Data under study:
---------------

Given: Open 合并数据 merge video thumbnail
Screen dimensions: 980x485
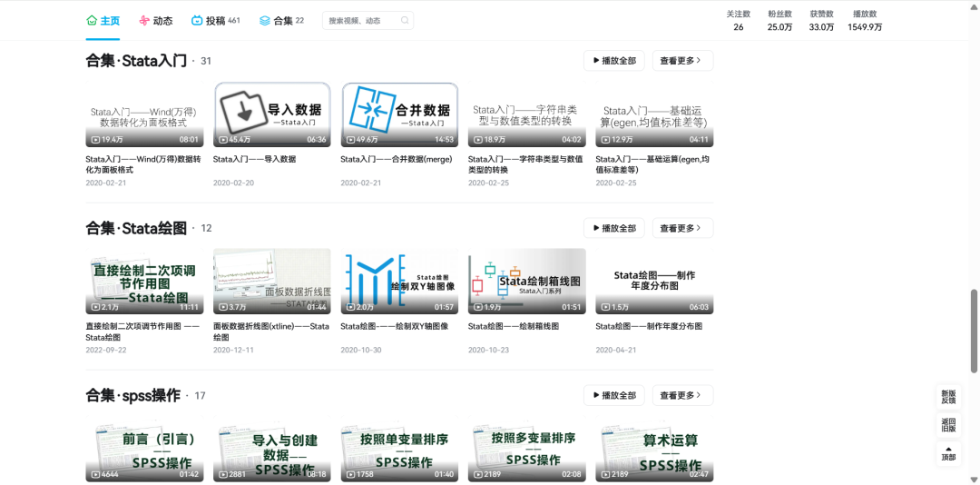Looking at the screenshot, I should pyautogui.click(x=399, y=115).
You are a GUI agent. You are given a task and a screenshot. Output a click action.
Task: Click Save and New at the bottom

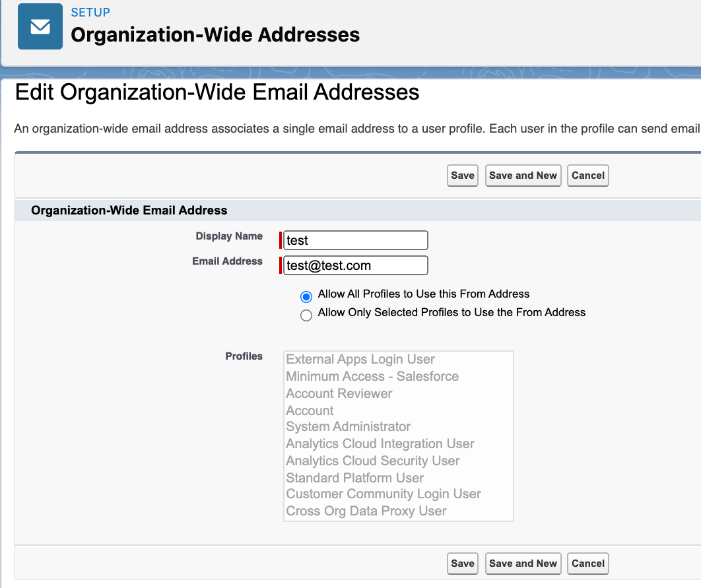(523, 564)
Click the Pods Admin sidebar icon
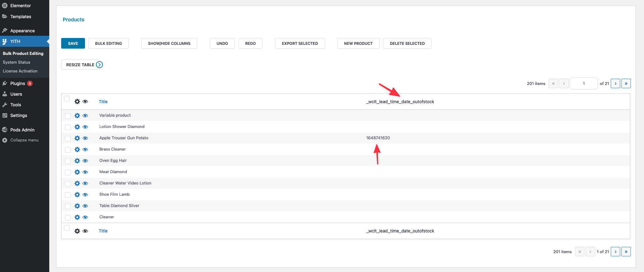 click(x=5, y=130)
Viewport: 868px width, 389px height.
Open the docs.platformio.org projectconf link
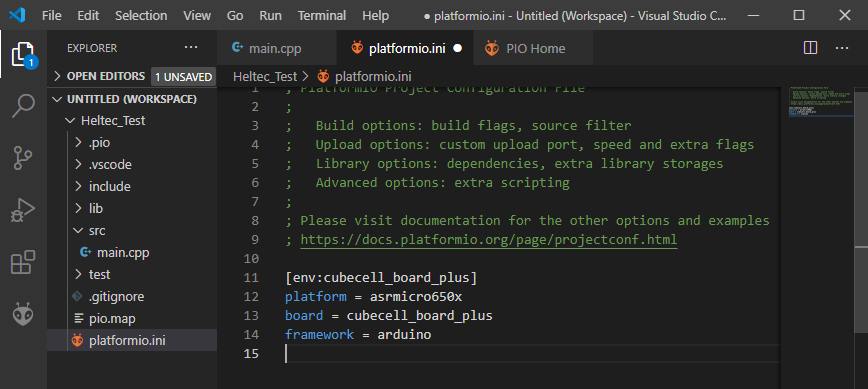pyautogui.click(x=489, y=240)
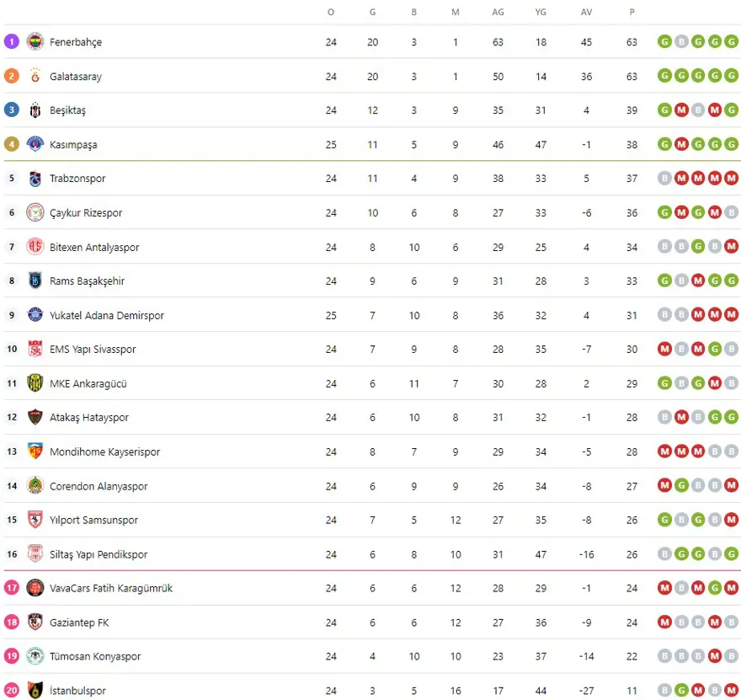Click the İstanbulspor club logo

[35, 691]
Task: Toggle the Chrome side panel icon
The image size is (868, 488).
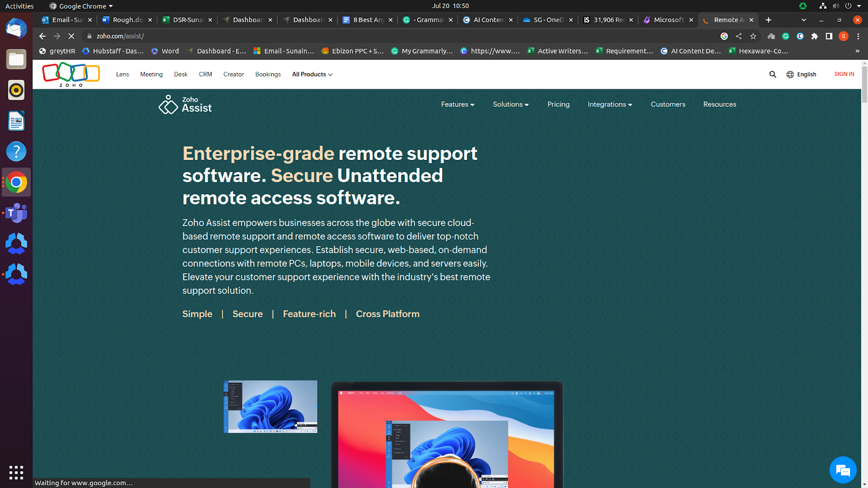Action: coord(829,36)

---------------

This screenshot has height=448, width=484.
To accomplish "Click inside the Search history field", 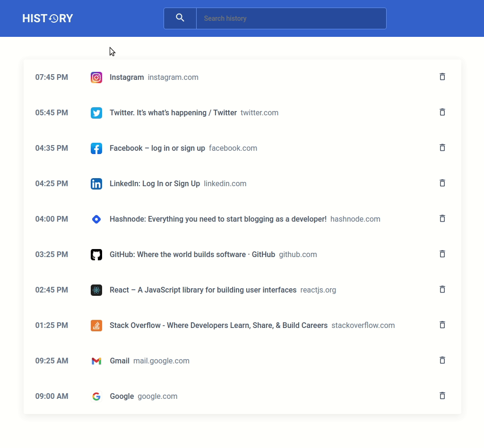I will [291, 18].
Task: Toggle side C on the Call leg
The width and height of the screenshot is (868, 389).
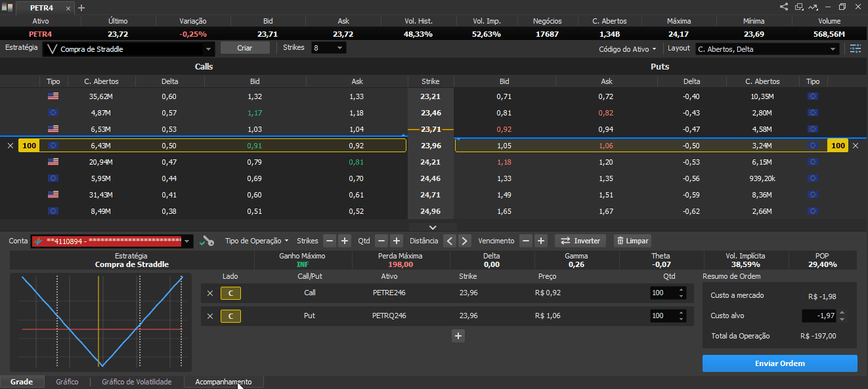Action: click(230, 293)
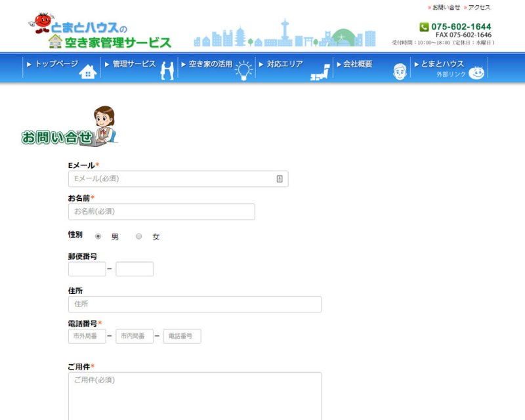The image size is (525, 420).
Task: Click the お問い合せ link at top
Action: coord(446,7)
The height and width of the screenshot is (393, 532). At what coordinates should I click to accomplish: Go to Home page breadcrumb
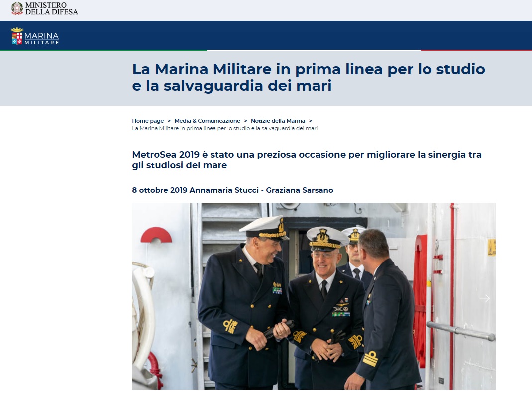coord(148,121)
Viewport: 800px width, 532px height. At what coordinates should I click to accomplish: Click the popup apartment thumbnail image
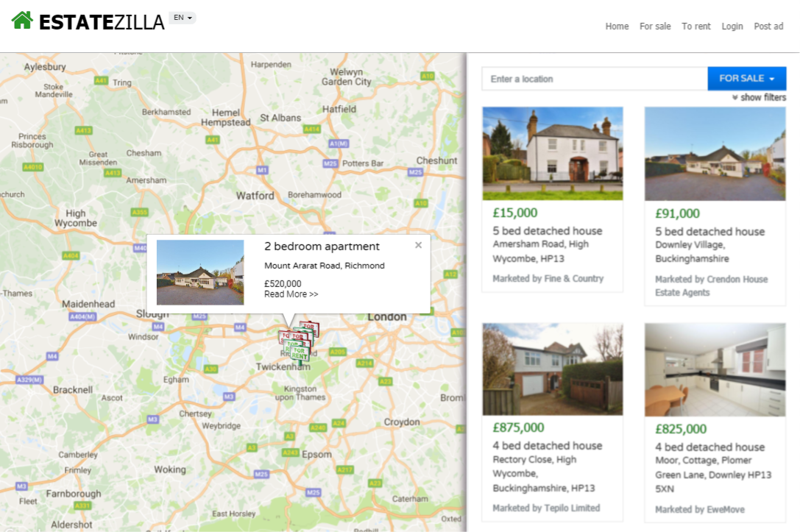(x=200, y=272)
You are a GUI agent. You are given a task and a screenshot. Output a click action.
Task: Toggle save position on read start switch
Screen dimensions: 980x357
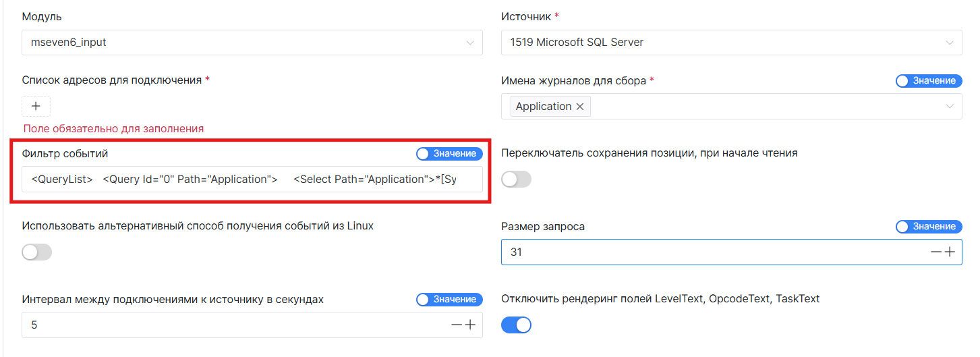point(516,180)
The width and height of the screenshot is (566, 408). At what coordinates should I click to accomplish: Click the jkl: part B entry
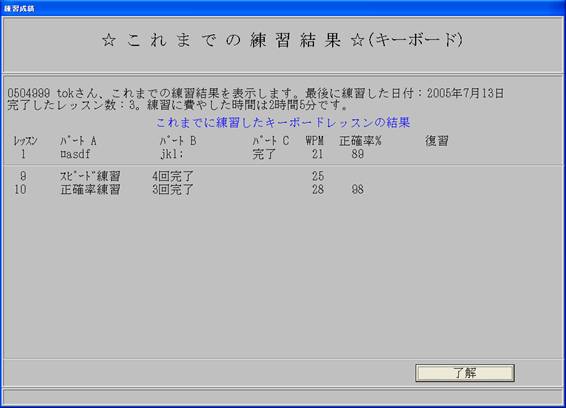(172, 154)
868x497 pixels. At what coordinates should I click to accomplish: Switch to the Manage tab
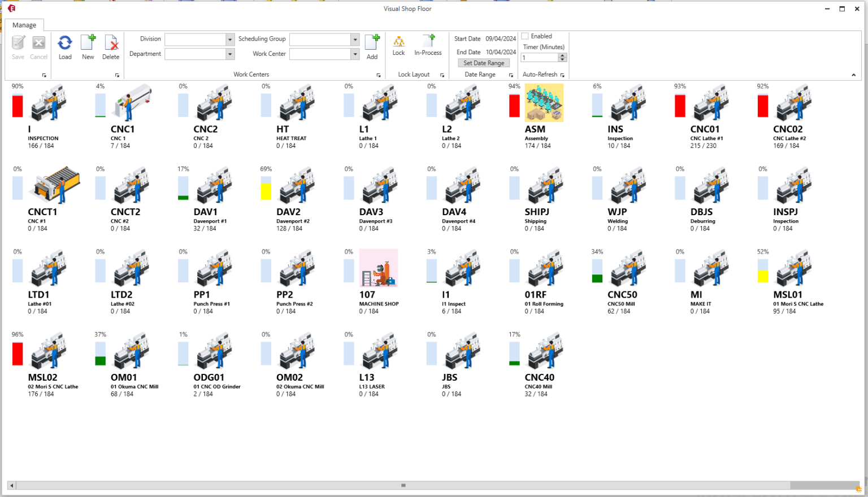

---------------

Work request:
Take the material above from the line bearing "Screen dimensions: 980x357" through the line bearing "868x497 pixels. At" and write it out exactly, both end lines included. Pictures stay out.

Written answer:
Screen dimensions: 980x357
point(516,180)
The width and height of the screenshot is (566, 408). At what coordinates should I click to accomplish: Click the jkl: part B entry
(172, 154)
868x497 pixels. At what coordinates should I click to accomplish: Switch to the Manage tab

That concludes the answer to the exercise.